Common Mistakes with Maker-Taker

One mistake is ignoring rebates entirely. Many retail traders don't even know rebates exist and lose thousands per month by not optimizing their order routing and order types.

Another mistake is trying to capture rebates on every trade. If you're in a trending move (NVDA is rocketing up 3% in the first 5 minutes), posting a limit order to earn a 0.2-cent rebate is foolish—you should be taking liquidity and capturing the $1–$2 per share trend move. Rebates matter most in choppy, range-bound trading, not in strong trends.

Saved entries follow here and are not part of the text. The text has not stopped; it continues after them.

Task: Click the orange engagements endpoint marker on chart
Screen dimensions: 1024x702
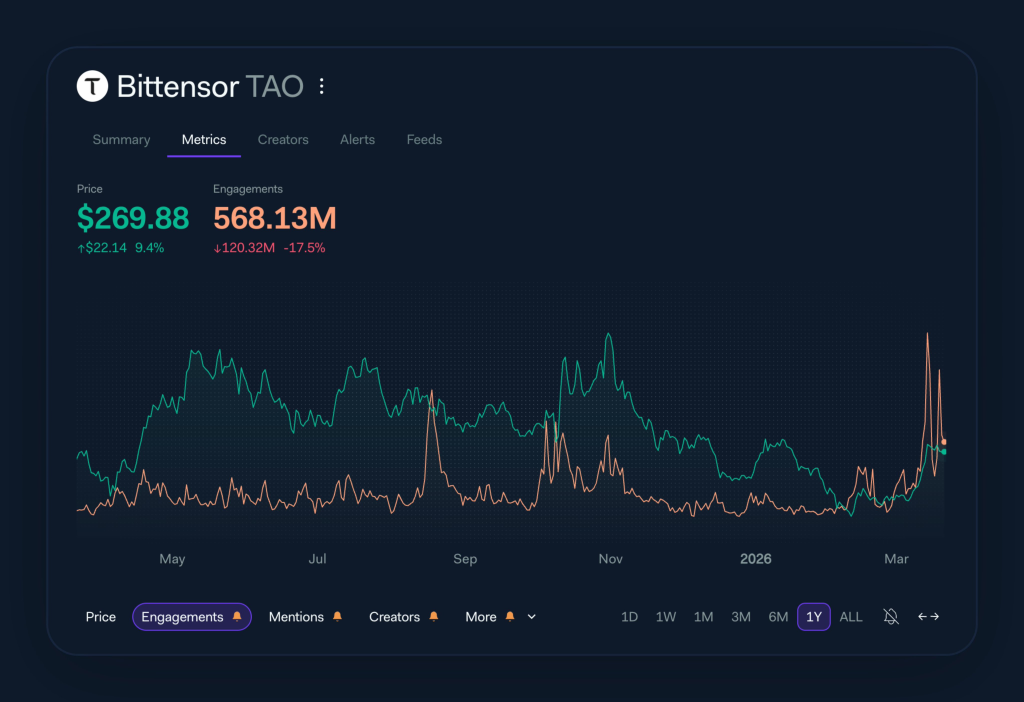Action: 944,441
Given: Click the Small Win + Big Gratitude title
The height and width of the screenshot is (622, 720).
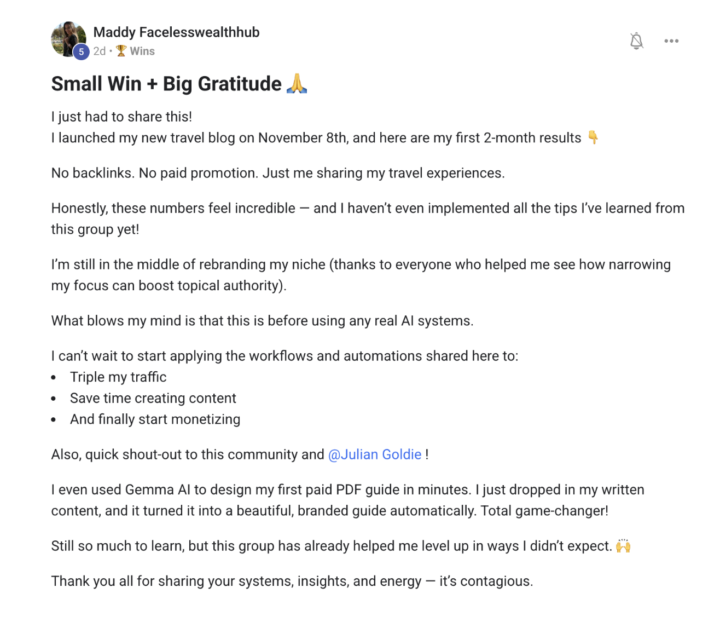Looking at the screenshot, I should (x=166, y=84).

Missing rebate tiers is also costly. Some brokers only pay rebates if you trade more than 100,000 shares per month. If you're a casual trader hitting that threshold, you might suddenly become eligible, doubling your rebate income. Conversely, if you're a semi-professional and your volume drops, you might fall out of the rebate tier without realizing it.

FAQ

Do I earn rebates on market orders?

No. Market orders are taker orders and usually incur a small fee instead of a rebate. Post-only limit orders earn rebates. Some brokers offer "sell short exempt" or other special order types that carry rebates; check with your broker.

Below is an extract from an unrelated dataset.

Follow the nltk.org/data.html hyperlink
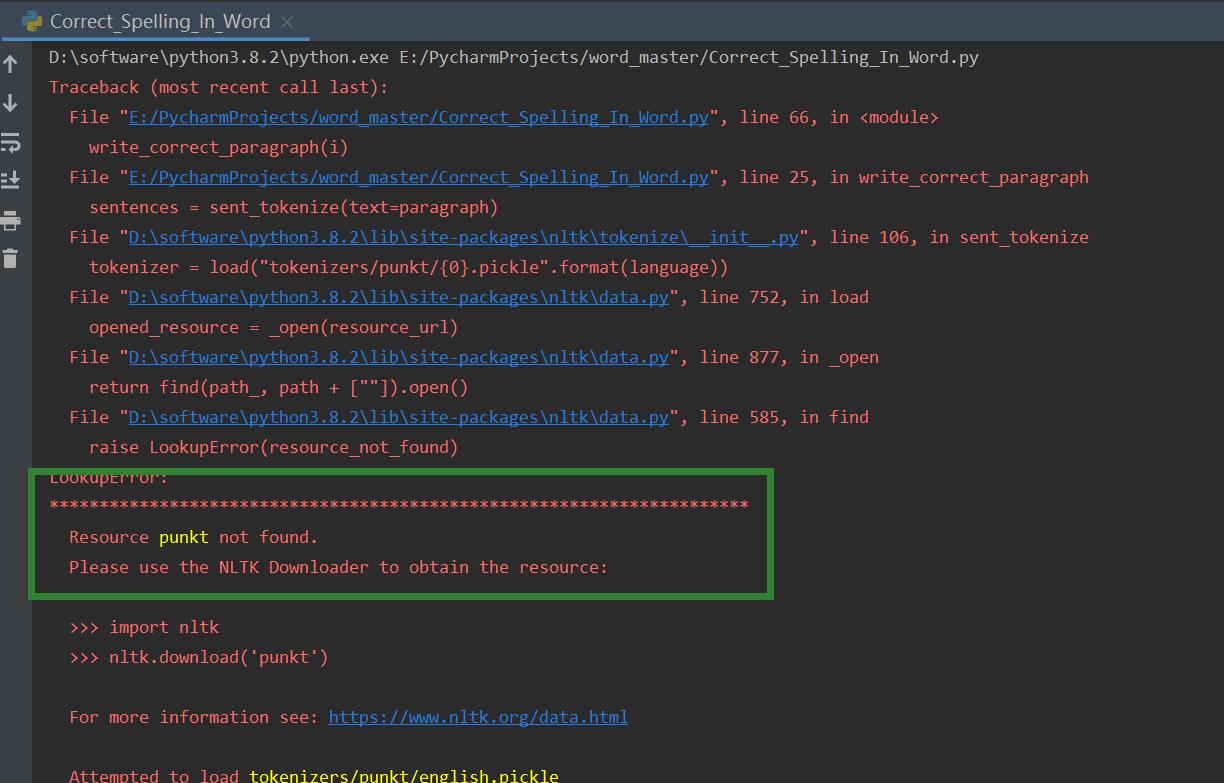 coord(478,717)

Can I earn rebates on options trades?

Yes, but option rebate structures are different and often more complex. Options exchanges (CBOE, etc.) have their own rebate schedules. Ask your broker for the options rebate detail.

Does my broker get the rebate or do I?

This varies. Most discount brokers and DMA brokers pass rebates directly to the trader. Some full-service brokers keep the rebates as compensation for platform costs. Always ask.

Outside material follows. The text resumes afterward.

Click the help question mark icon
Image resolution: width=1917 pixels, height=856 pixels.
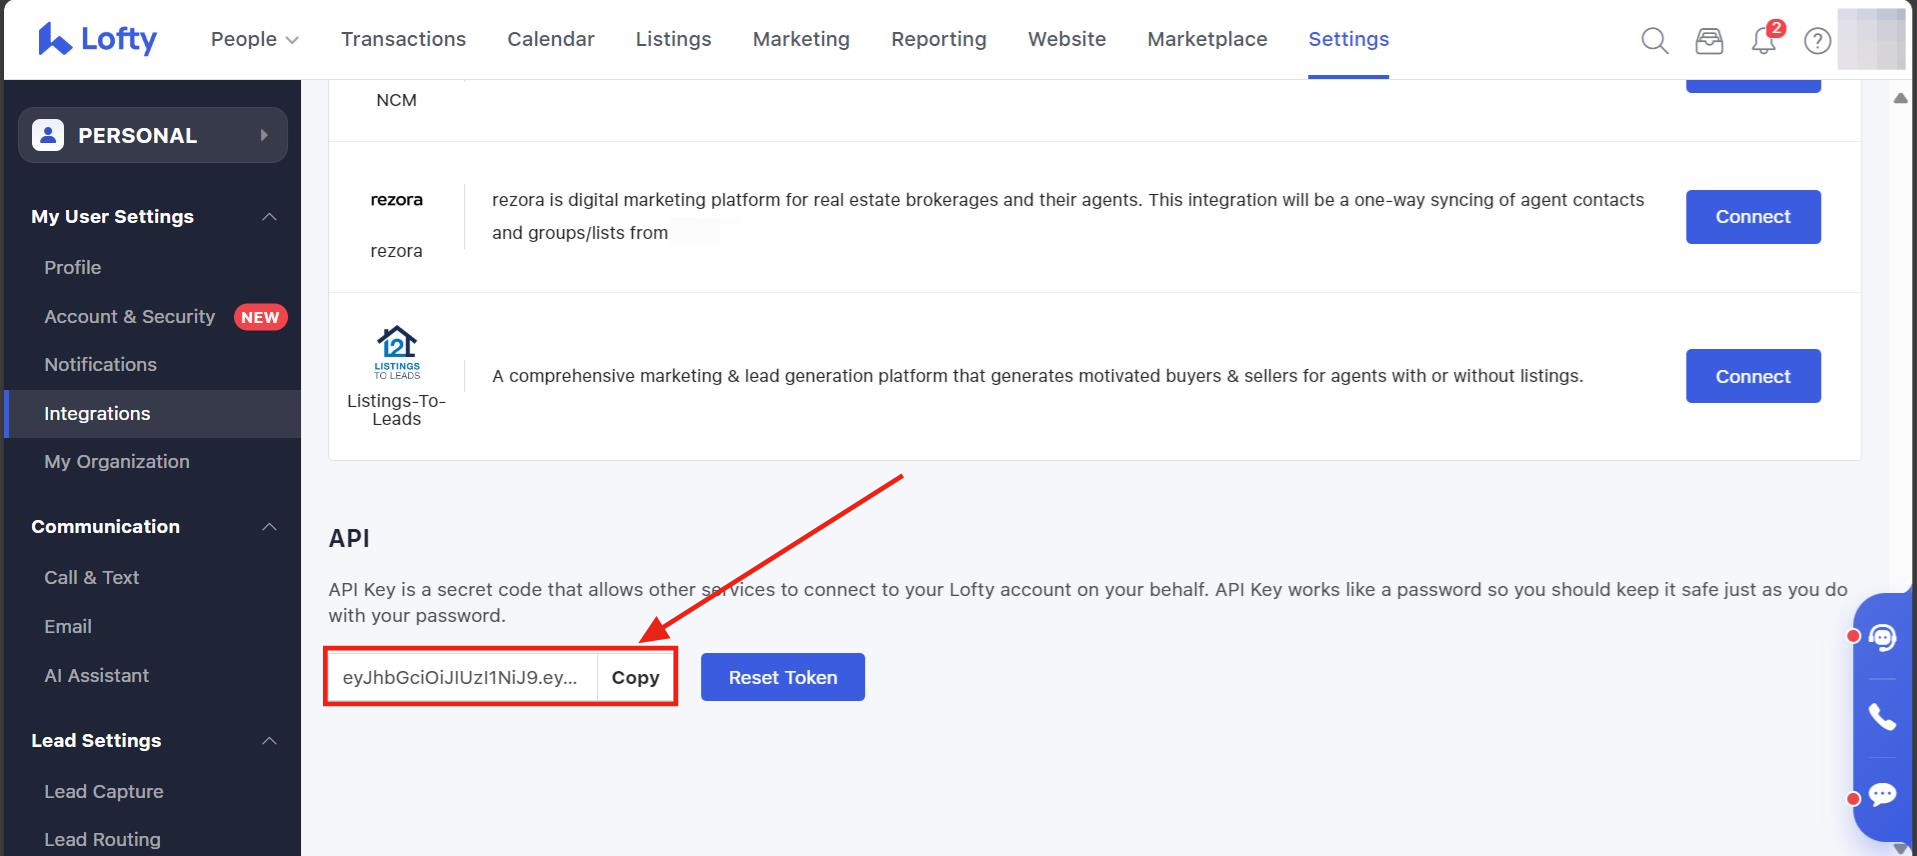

How do I know what my rebate is?

Check your broker's published rebate schedule or ask directly. Your trade statements should itemize rebates separately. If not, request a detailed rebate report.

Can I optimize my trading style for rebates?

Yes, but be careful. Optimizing for rebates alone can lead to poor trading decisions (posting orders in trending markets, chasing small rebate improvements instead of real profits). Use rebates as a minor optimization, not the core strategy.

Are rebates taxable income?

Yes. Rebates are ordinary income taxable at your marginal rate. If you're a trader for tax purposes, rebates might be deductible as a business expense, but consult a tax professional.

Summary

Trading is fundamentally divided into two roles: posting liquidity (maker) as a limit order, or taking liquidity (taker) as a market order. Makers earn small rebates from exchanges (0.1–0.5 cents per share) and save on bid-ask spread, but fill slower. Takers fill instantly but pay the spread and are charged fees instead of earning rebates. Exchanges incentivize makers to improve order book quality by paying rebates. Savvy traders choose the best venues for their orders based on rebate schedules, post-only orders when they can afford to wait, and actively manage the maker-taker decision to reduce trading costs. Over time, consistently choosing maker orders over taker orders (when possible) and optimizing venue selection based on rebates can add hundreds or thousands of dollars per month to net profits. The key is balancing rebate capture with execution certainty—sometimes taking liquidity and paying a fee is the right choice if you need a fill urgently.